Grundsätzlich wurde in der Schweiz, für Fassadengestaltung unumstritten, über alle Epochen bis Anfang des 20. Jahrhunders, fast ausschliesslich das mineralische Bindemittel Sumpfkalk benutzt. Es diente zugleich auch als das wichtigste Weiss. Die Farben wurden entweder à Fresko oder in der Technik der Kalkmalerei aufgetragen. Die Wahl der Maltechnik für historische Dekorationen, ob Fresko oder Kalkmalerei, ist stark auf Regionen  bedingt. Am Alpensüdfuss wie im Alpenraum, vor allem in den Kantonen Graubünden und Tessin, wie auch vereinzelt in den Gebieten am Alpennordfuss hat man die Freskotechnik vorgezogen, sofern es sich um die Erstfassung handelt. In den übrigen Regionen benutzte man eher die labilere Technik - die Kalkmalerei. Zusätzlich lässt sich anhand von Untersuchungen belegen, dass im Mittelalter die Freskotechnik bevorzugt wurde. Während der Renaissance und vor allem im 18. und 19. Jahrhundert, finden sich im Norden der Alpen vorwiegend Kalkmalereien. Da man noch bis zum 19. Jahrhundert alte Putze, unbemalte wie bemalte, selten entfernte sondern meist nur ausbesserte und oft mit neuen Dekorationen versah, blieb zu deren Ausführung keine andere Wahl als die Kalkmalerei. Nicht selten finden wir drei bis vier und mehr Dekorationen übereinander.

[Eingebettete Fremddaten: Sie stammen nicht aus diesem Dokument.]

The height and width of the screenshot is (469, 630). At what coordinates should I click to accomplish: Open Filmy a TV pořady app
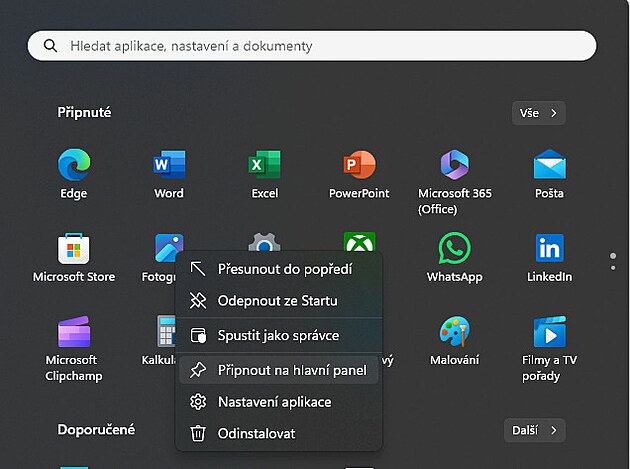[x=549, y=333]
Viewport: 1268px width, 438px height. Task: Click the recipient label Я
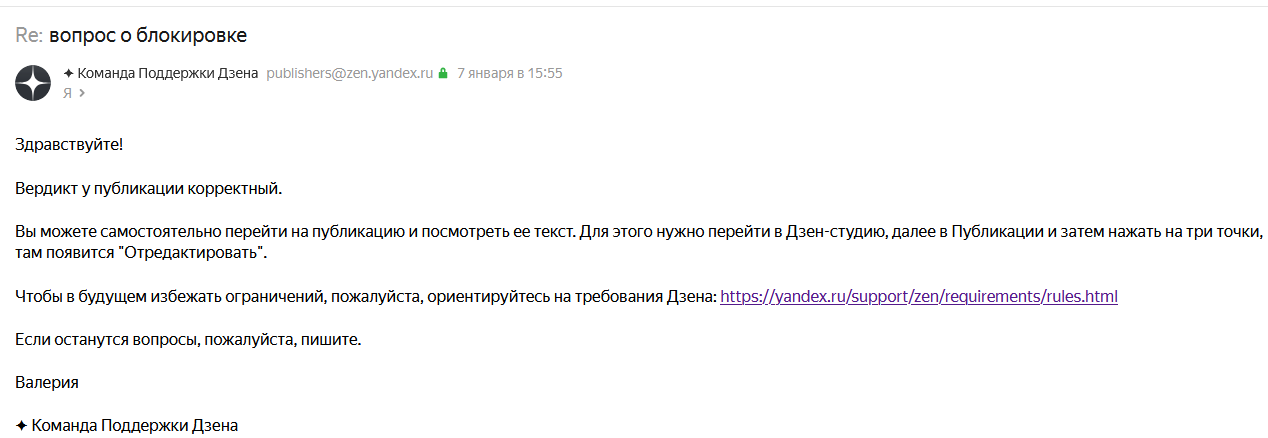coord(67,93)
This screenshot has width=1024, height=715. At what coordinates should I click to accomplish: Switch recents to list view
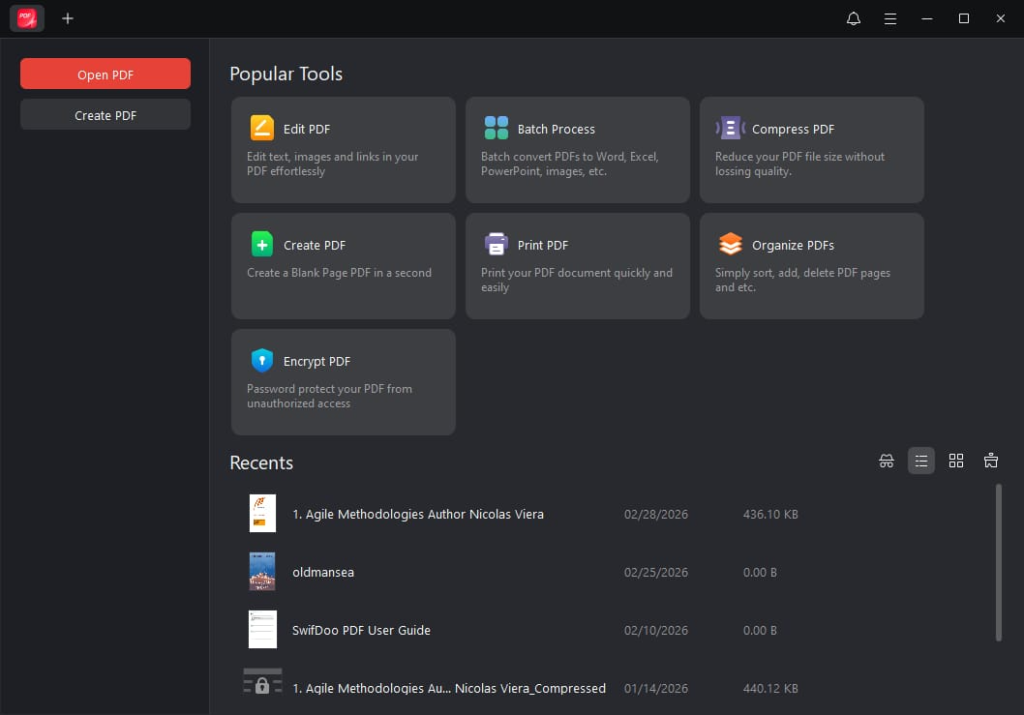tap(921, 460)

Was verstehen wir nun unter Fresko-, Kalk- und Seccomalereien ? Eine Freskotechnik liegt vor, wenn die Farben auf den noch frischen bis feuchten Verputz gemalt sind, wobei die Farben mit der Karbonatisation des Kalkmörtels zusammen wetterbeständig abbinden. Oft wird behauptet, wenn durch Analysen in der Malschicht zum Beispiel trocknende Öle oder Eiweiss gefunden wird, sei es keine Freskomalerei. Es gibt sogar Restauratoren die glauben, wenn eine Farbe viel Kalk enthalte müsse man von Kalkmalerei sprechen. Wäre dies der Fall, müsste man jede Dekoration die Grautöne enthält, als Kalkmalerei bezeichnen. Diese Restauratoren vergessen wohl, dass Kalk nicht nur Bindemittel sondern auch Farbe ist und dass Kalk auch zum Aufhellen von Lokaltönen benutzt wurde. Zu den Zusätzen von Öl oder Eiweiss sei erwähnt, dass sie als Verzögerer den Abbindeprozess einer Fresko- oder Kalkmalerei begünstigen. Diesen Effekt kennen alle Maler die mit Kalk umgehen können und geben deshalb zum Beispiel dem dick aus der Grube gestochenen Kalk oft pro Eimer einen bis zwei Esslöffel Leinöl dazu.

Eine Abart von Fresko ist die Stucco lustro-Technik, die im 17./18. Jahrhundert aufkam und unter anderem im 19. Jahrhundert in Poschiavo auch an Aussenfassaden sehr beliebt war. Die Farben mit einem Zusatz von Kalk und verseiftem Olivenöl, werden a fresco auf den frischen Putz gemalt. Wenn der Putz druckfest ist wird er mit einer heissen Kelle, heute mit dem Bügeleisen, geglättet.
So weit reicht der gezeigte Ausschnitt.